*** Selection

His career stands out in marked contrast with that of the great
statesman and philosopher, Chu Hsi (pronounced _Choo Shee_), who
flourished A.D. 1130-1200. His literary output was enormous and his
official career successful; but his chief title to fame rests upon his
merits as a commentator on the Confucian Canon. As has been already
stated, he introduced interpretations either wholly or partly at
variance with those which had been put forth by the scholars of the
Han dynasty, and hitherto received as infallible, thus modifying to a
certain extent the prevailing standard of political and social morality.
His guiding principle was merely one of consistency. He refused to
interpret words in a given passage in one sense, and the same words
occurring elsewhere in another sense. The effect of this apparently
obvious method was magical; and from that date the teachings of
Confucius have been universally understood in the way in which Chu Hsi
said they ought to be understood.

******

Task instructions |
#1 Quote the passage on Chu Hsi word for word, starting at "His career stands" and ending at "and social morality.".
#2 Decide whether each statement agrees with the passage on Chu Hsi, answering yes or no and quoting the deciding words: (a) Chu Hsi flourished from A.D. 1130 to 1200. (b) Chu Hsi's chief claim to fame rests on his official career. (c) Chu Hsi would read the same words in one sense in one passage and in another sense elsewhere.

*** Source excerpt

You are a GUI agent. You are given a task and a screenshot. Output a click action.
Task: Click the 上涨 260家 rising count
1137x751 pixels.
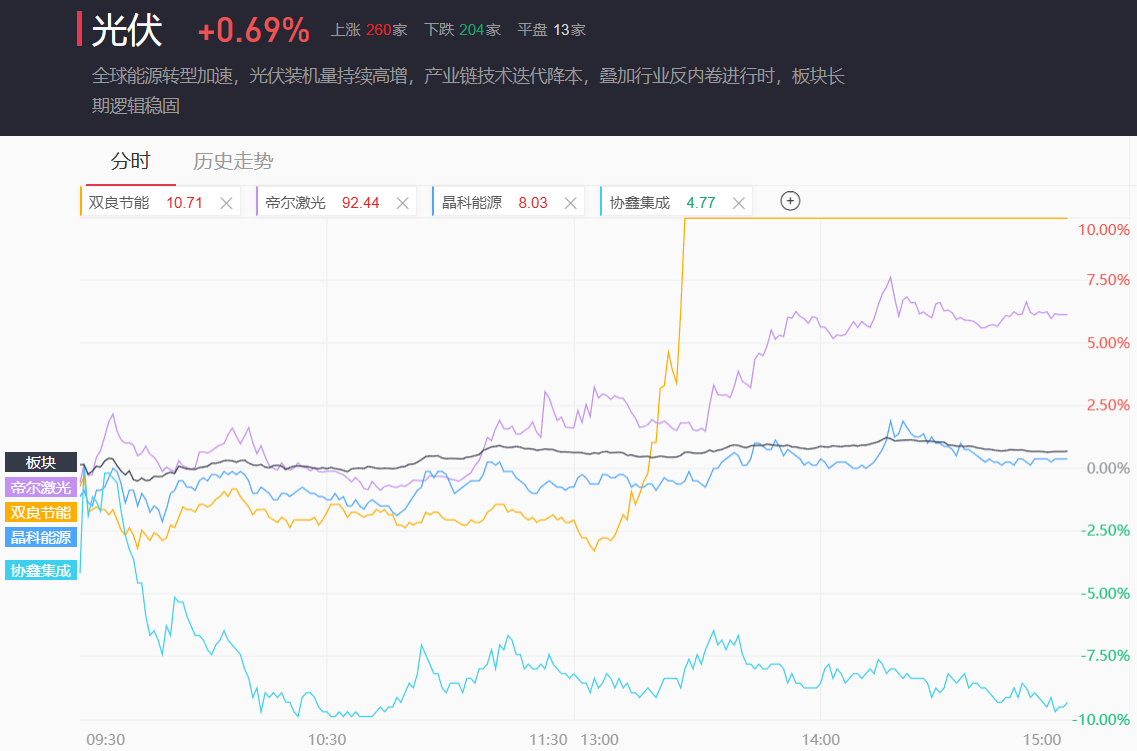pyautogui.click(x=369, y=30)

******

Answers to the exercises |
#1
His career stands out in marked contrast with that of the great
statesman and philosopher, Chu Hsi (pronounced _Choo Shee_), who
flourished A.D. 1130-1200. His literary output was enormous and his
official career successful; but his chief title to fame rests upon his
merits as a commentator on the Confucian Canon. As has been already
stated, he introduced interpretations either wholly or partly at
variance with those which had been put forth by the scholars of the
Han dynasty, and hitherto received as infallible, thus modifying to a
certain extent the prevailing standard of political and social morality.

#2
(a) Yes: "who flourished A.D. 1130-1200"
(b) No: "his chief title to fame rests upon his merits as a commentator on the Confucian Canon"
(c) No: "He refused to interpret words in a given passage in one sense, and the same words occurring elsewhere in another sense."